ETD was associated with clinical success in 87% (13/15) of patients with DPDS. This route of drainage is physiological because it uses the normal anatomical route of drainage of pancreatic secretions and does not involve the creation of an alternative route of drainage as is observed with transmural drainage. Thus, we attempted ETD before surgery, although 8 patients showed clinical failure and underwent surgery with complete cure without adverse events or recurrence during follow-up. ERCP can be associated with serious adverse events such as post-procedure pancreatitis and the risk of infection in sterile PFCs [31,32,33]. This study shows that ETD is safe and effective; however, postoperative infection was reported in 1 patient with PFC, which could be initially treated with transmural drainage. The diameter of the MPD limits the number and the size of the endoprosthesis that can be placed for drainage. The optimal duration of stent therapy remains unclear [12, 18]. In this study, stents remained in place over 3 months and no adverse events such as stent occlusion or stent-induced ductal changes were observed.

To our knowledge, the number of patients who met the diagnostic criteria of DPDS and were treated with transpapillary drainage was less than 31 [1, 10, 12, 13, 21, 34]. Limitations of our study: 1) this was a retrospectively designed study, 2) a small number of cases were included. Because of the low incidence of DPDS, it is difficult to study large patient cohorts. Nevertheless, our sample size is larger than those in previous reports, and notably, the follow-up duration is long enough, 3) a potential selection bias toward endoscopic transpapillary management vs. transmural or surgical management cannot be ignored, which is attributable in part, to our large and experienced ERCP practice and, 4) other drawbacks include that 16.1% of the patients were lost to follow-up.

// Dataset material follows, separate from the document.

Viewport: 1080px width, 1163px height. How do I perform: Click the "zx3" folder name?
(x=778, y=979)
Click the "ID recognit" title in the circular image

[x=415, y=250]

Evidence regarding DPDS is limited and this group of patients included in our study might represent a selected patient population with DPDS who underwent conventional multidisciplinary treatment.

Conclusions

We present our experience with DPDS and emphasize that endoscopic management for DPDS is safe and is associated with favorable long-term outcomes. Additionally, the incidence of adverse events is low, and the failure rate was 13.3% (2/15). Thus, primary surgery is not required for all patients with DPDS. Systematic reviews and prospective, randomized multicenter trials are warranted in the future to validate the data regarding DPDS.